(Extracted data entries)
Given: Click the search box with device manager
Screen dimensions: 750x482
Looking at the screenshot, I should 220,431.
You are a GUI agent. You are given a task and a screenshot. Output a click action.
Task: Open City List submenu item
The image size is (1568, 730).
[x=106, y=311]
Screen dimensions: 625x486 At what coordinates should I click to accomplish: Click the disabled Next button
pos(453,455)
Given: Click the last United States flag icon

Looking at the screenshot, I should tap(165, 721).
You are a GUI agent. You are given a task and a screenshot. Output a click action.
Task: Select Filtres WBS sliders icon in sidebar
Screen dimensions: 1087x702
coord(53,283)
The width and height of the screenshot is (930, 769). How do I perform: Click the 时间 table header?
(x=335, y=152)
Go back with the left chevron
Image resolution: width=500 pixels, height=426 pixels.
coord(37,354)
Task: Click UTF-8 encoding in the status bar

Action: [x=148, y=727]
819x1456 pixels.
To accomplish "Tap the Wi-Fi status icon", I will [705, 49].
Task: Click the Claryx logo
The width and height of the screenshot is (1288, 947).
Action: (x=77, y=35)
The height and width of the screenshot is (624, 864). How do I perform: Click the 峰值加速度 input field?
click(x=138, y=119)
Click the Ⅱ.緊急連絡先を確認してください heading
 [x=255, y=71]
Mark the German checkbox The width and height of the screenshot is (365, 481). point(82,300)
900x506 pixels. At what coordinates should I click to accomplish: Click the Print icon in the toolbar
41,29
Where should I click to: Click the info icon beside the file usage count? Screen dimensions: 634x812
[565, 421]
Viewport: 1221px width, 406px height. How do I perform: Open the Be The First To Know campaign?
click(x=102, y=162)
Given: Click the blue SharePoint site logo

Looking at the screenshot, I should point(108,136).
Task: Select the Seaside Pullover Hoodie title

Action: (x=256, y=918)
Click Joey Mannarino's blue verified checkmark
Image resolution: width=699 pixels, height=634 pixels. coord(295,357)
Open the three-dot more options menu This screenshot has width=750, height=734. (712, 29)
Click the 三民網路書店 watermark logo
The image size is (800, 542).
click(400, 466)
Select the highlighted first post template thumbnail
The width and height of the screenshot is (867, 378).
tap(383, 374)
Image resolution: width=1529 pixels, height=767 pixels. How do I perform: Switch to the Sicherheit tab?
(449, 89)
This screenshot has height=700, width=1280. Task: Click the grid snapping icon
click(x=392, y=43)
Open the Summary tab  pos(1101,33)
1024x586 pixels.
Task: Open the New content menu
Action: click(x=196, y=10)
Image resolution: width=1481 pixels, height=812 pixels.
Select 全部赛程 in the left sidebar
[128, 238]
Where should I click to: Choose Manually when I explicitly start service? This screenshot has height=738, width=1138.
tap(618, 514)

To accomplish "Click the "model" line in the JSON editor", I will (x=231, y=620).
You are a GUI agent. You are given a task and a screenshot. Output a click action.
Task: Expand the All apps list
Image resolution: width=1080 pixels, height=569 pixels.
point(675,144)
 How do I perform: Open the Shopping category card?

What is being asked: A word-for-word copy of the lines above from the one with "The height and" through the one with "Select the highlighted", inclusive, is the only output wanted.

Written response:
The height and width of the screenshot is (624, 864). How do I perform: Click the 峰值加速度 input field?
click(x=138, y=119)
Click the Ⅱ.緊急連絡先を確認してください heading
 [x=255, y=71]
Mark the German checkbox The width and height of the screenshot is (365, 481). point(82,300)
900x506 pixels. At what coordinates should I click to accomplish: Click the Print icon in the toolbar
41,29
Where should I click to: Click the info icon beside the file usage count? Screen dimensions: 634x812
[565, 421]
Viewport: 1221px width, 406px height. How do I perform: Open the Be The First To Know campaign?
click(x=102, y=162)
Given: Click the blue SharePoint site logo

Looking at the screenshot, I should point(108,136).
Task: Select the Seaside Pullover Hoodie title

Action: (x=256, y=918)
Click Joey Mannarino's blue verified checkmark
Image resolution: width=699 pixels, height=634 pixels. coord(295,357)
Open the three-dot more options menu This screenshot has width=750, height=734. (712, 29)
Click the 三民網路書店 watermark logo
The image size is (800, 542).
click(400, 466)
Select the highlighted first post template thumbnail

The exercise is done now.